Transcribe every line below exactly; no image goes into the output.

──────── Material for this exercise ────────

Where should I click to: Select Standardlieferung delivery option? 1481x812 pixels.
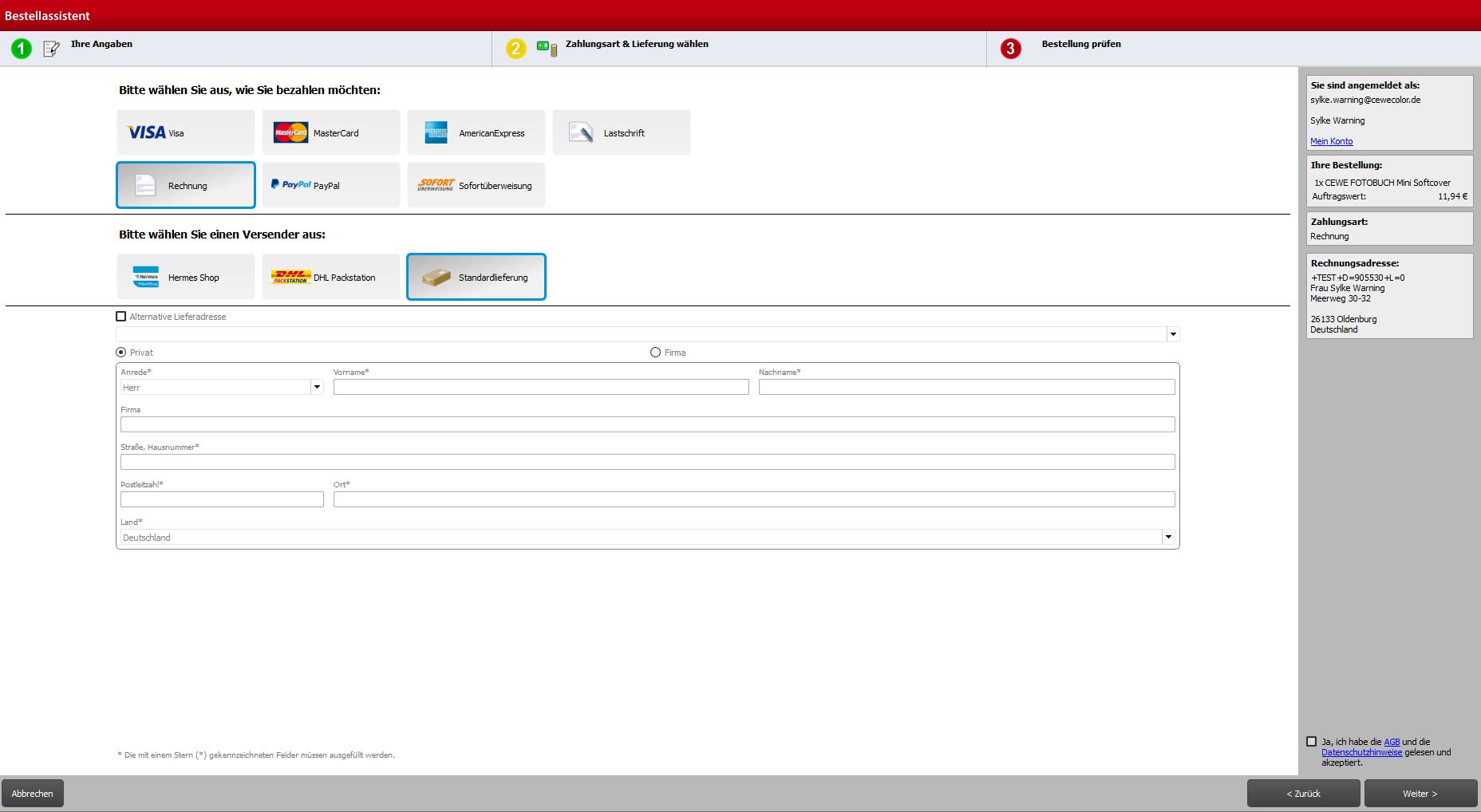click(x=476, y=277)
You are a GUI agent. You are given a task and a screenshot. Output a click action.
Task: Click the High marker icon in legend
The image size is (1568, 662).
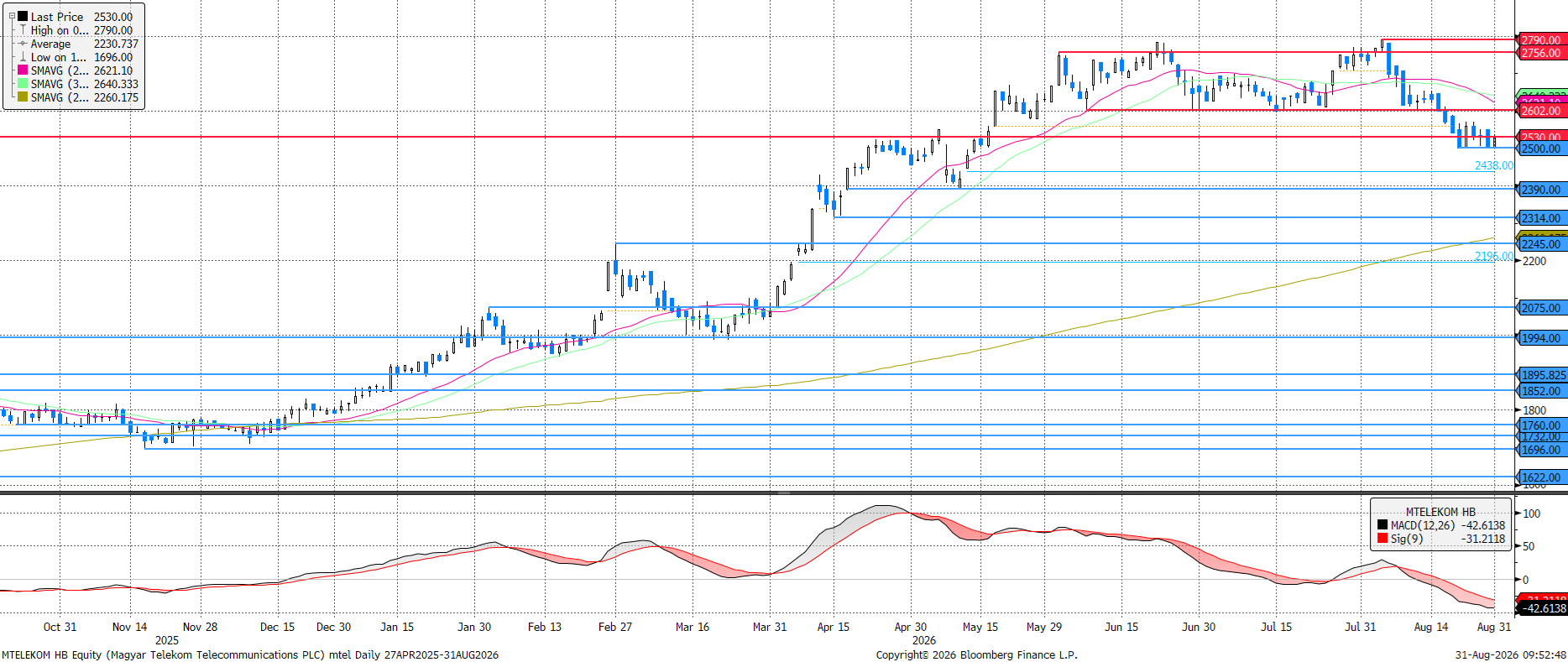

────────

Answer section:
Where should I click to: Select Standardlieferung delivery option? 1481x812 pixels.
click(x=476, y=277)
You are a GUI agent. You are given a task and a screenshot. Output a click action.
Task: Click the High marker icon in legend
The image size is (1568, 662).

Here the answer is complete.